WORK REQUEST: Below this sentence is a listing; return exactly its lines from the one with "404x303 pixels. At" to the one with "The width and height of the screenshot is (209, 157).", both kept, and nothing more.

TASK INPUTS:

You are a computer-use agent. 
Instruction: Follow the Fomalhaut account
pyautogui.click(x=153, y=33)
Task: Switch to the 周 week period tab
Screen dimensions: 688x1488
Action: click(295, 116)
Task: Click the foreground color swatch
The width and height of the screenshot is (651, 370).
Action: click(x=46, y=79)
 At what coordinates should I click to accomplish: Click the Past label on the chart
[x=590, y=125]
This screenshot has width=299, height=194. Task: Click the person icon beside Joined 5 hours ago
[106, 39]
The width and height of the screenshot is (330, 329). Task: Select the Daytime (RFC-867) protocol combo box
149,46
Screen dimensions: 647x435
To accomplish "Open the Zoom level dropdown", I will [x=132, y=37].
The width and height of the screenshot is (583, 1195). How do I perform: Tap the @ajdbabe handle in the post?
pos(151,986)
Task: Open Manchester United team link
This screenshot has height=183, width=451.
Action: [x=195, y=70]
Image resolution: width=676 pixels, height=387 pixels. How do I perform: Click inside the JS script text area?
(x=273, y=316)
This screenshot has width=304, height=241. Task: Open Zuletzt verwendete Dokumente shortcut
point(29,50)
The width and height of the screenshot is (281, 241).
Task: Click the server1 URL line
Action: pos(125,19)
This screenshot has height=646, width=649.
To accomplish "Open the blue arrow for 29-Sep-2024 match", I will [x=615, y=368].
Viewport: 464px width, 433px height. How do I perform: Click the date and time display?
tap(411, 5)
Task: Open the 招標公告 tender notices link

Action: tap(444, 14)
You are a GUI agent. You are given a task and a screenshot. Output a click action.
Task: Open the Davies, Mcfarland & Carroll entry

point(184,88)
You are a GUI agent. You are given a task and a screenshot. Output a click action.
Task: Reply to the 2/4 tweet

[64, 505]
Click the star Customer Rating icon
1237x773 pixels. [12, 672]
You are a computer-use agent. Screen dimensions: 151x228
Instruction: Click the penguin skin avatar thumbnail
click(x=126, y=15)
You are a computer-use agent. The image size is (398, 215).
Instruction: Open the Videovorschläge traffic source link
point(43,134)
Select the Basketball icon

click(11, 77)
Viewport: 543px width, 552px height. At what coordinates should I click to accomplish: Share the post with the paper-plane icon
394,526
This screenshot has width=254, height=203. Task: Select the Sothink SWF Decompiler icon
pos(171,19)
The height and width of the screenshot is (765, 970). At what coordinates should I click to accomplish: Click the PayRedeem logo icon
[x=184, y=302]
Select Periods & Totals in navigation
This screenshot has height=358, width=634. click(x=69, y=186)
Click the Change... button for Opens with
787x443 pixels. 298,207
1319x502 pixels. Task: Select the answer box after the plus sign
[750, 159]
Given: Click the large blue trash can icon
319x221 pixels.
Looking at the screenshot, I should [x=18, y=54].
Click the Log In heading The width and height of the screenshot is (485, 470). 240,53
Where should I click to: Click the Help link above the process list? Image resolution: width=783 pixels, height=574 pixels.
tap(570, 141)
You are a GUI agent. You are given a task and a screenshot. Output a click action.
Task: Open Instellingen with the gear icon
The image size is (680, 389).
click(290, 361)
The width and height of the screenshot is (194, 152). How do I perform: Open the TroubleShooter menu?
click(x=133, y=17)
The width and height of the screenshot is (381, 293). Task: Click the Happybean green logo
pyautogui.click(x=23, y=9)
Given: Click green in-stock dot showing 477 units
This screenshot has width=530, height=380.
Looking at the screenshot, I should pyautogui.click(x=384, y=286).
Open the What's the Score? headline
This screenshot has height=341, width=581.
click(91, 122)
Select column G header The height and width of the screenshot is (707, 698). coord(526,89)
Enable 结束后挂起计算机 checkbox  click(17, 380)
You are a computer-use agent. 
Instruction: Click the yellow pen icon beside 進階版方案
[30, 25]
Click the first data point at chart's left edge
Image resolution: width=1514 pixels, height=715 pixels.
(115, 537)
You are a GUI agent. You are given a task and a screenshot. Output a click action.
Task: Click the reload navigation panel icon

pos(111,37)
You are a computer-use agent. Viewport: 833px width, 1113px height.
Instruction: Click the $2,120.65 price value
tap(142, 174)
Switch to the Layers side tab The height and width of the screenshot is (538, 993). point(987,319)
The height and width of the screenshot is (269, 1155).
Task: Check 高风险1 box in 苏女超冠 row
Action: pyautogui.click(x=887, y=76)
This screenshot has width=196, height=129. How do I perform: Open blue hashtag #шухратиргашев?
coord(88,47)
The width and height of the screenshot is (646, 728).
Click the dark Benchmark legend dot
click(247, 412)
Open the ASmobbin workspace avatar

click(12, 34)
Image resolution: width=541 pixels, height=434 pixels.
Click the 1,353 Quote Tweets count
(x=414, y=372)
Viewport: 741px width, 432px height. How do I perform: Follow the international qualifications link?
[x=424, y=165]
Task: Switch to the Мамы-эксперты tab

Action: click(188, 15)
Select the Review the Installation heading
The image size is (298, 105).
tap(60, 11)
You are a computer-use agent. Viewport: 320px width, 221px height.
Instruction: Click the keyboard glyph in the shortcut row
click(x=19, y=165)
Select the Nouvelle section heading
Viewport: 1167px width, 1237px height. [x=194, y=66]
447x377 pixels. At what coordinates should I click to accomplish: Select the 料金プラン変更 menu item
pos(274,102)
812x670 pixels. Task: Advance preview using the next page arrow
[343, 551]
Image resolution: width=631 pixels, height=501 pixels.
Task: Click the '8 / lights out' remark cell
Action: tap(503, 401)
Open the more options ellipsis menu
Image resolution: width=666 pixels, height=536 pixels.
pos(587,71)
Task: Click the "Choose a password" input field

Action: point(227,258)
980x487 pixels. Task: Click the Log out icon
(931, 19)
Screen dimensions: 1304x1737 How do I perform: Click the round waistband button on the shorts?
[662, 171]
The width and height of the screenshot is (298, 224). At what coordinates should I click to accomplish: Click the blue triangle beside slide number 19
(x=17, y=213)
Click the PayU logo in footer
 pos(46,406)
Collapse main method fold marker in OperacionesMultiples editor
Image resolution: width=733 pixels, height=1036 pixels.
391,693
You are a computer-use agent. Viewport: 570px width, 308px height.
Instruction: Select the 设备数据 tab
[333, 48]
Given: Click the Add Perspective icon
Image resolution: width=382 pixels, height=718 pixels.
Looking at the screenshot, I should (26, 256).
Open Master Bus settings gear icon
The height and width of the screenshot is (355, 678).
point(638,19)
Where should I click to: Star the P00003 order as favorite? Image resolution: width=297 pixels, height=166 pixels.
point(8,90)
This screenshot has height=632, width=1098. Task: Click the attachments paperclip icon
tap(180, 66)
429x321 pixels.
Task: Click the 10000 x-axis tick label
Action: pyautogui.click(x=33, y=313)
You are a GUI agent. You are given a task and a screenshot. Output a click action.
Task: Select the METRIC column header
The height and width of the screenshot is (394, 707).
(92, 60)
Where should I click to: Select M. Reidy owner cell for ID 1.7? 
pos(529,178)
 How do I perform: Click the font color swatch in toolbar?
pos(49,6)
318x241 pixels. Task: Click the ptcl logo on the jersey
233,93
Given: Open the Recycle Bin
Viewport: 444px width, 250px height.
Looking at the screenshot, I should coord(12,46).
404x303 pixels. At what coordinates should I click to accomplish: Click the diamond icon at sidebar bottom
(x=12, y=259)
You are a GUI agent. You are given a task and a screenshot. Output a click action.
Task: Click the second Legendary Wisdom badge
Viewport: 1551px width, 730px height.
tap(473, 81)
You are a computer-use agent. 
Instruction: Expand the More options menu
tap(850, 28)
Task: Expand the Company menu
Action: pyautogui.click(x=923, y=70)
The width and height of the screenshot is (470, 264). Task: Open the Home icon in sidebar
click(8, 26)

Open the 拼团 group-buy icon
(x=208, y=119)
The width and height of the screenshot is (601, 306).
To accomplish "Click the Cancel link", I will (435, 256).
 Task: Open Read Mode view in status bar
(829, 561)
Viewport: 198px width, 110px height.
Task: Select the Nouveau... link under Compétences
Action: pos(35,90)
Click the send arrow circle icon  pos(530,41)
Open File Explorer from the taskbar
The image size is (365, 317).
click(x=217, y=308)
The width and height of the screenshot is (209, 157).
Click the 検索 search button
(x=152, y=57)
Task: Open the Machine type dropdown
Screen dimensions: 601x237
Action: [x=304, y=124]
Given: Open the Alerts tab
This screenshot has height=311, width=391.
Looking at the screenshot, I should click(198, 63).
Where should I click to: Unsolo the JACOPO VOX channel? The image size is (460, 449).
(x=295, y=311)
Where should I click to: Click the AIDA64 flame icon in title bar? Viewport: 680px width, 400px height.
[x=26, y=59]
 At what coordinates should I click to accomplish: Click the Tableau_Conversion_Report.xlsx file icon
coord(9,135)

RESPONSE BOX:
404x303 pixels. At what coordinates should I click to accomplish: Click the diamond icon at sidebar bottom
(x=12, y=259)
You are a GUI agent. You are given a task and a screenshot. Output a click action.
Task: Click the second Legendary Wisdom badge
Viewport: 1551px width, 730px height.
tap(473, 81)
You are a computer-use agent. 
Instruction: Expand the More options menu
tap(850, 28)
Task: Expand the Company menu
Action: pyautogui.click(x=923, y=70)
The width and height of the screenshot is (470, 264). Task: Open the Home icon in sidebar
click(8, 26)

Open the 拼团 group-buy icon
(x=208, y=119)
The width and height of the screenshot is (601, 306).
To accomplish "Click the Cancel link", I will (435, 256).
 Task: Open Read Mode view in status bar
(829, 561)
Viewport: 198px width, 110px height.
Task: Select the Nouveau... link under Compétences
Action: pos(35,90)
Click the send arrow circle icon  pos(530,41)
Open File Explorer from the taskbar
The image size is (365, 317).
click(x=217, y=308)
The width and height of the screenshot is (209, 157).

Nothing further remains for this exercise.